Magic the Gathering: Duels of the Planeswalkers 2013 (released to PSN on June 19, 2012) is Wizards of the Coast’s latest entry in what is apparently becoming a franchise with yearly sequels. As with Duels 2012, the game’s release teases the release of the latest Core Set of cards in the world of paper Magic. Duels is ultimately a casual introduction to Magic that is designed to increase the audience for the Magic universe at large. Full disclosure: Duels 2012 performed precisely that role for me. I am now an avid player of paper Magic with a large library of physical cards and a few tournaments under my belt.
So how does Duels 2013 stack up to its predecessors, Duels 2012 and Duels 2009? (Click for our reviews of both of the aforementioned games, as well as for the major D12 expansion and deck packs.) In a word, D13 continues Wizard’s tradition of improving on these casual video games, making D13 a great purchase. Those who are curious about the world of collectible card games should absolutely check out the game, and even long-time aficionados of Magic should have fun with it (though they might experience some frustration as well). Are you new to Magic? D13 might just be your “gateway drug” to a new addiction, just as D12 was a year or so ago for me!

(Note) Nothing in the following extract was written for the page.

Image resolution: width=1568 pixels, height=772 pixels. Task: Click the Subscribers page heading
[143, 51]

Duels 2013 offers ten decks, which showcase a number of different ways of playing Magic. The game does a good job of highlighting the major strengths of the five colors of Magic; there’s a green deck that goes in for big creature aggro, a red deck that boasts a suite of direct damage spells, a blue deck that focuses on tempo control and countermagic (permission), etc. D13 also advertises some of the new creatures and mechanics in paper Magic’s Core Set 2013 with. For instance, a black and white deck that focuses on the Exalted mechanic, a green combo deck (which is something of a revelation, as combo decks are usually more at home in blue and red), and a blue deck that goes all-in on the mill strategy. (In Magic, there are a couple ways of winning. The most typical is to reduce your opponent’s life total to zero. A more esoteric way of winning is to reduce your opponent’s cards to zero; this is called “milling” your opponent.)

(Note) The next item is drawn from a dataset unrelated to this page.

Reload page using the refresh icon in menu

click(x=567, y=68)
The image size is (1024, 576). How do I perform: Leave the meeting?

The D13 decks are generally quite well-balanced. Of course, some decks are stronger than others, but Wizards has really done a great job of working out balance issues over the course of these Duels games. Each deck is perfectly playable, and the range of strategies that the decks present provides a great opportunity for the Magic neophyte to begin to learn what colors and strategies he or she prefers.
D13 still doesn’t let us build decks from scratch, which is disappointing, but also understandable to a certain degree, as that would disturb Wizard’s careful balancing of the decks against each other. None of these decks would be tournament-worthy in the world of paper Magic, since they’re simply too slow, but they make perfect sense in their own hermetically-sealed environment. The games should play out more slowly here, so those new to Magic don’t feel as if they’ve been defeated before they even knew what was going on.
Nevertheless, deck craft has been improved since D12. Each deck has a core set of sixty cards, of which twenty-four are typically lands (cards that provide the resources needed to put into play creatures and spells), so thirty-six cards are creatures and spells. The point is that while the core game of D12 provided sixteen unlockable cards for each deck, D13 provides an astonishing thirty unlockable cards. You could eventually swap out almost your entire deck with unlockable cards! This means that you can tailor each deck to your own playing style and experiment with very different strategies for each deck. The D13 decks feel much more customizable than those of either of the previous Duels titles.
Duels 13 offers a single-player campaign, a set of “challenges” (fun puzzles that provide a fixed board state that require you to win in one turn – these are surprisingly fun, and they teach “non-linear” thinking in the game), multi-player against one to three opponents, Two-Headed Giant (four player, 2 vs. 2 co-op), and the Planechase game mode. Planechase is a recently-resurrected way of playing Magic, which I abhor. It adds a great deal of variance to the game though die rolls every turn and randomly revealed cards that have weird global, game play-altering effects. Classic multiplayer is great, though. It’s fun to go head-to-head with real opponents and see how others have built their decks. Is your build optimal? How can you tweak your decks to account for the strategies of others?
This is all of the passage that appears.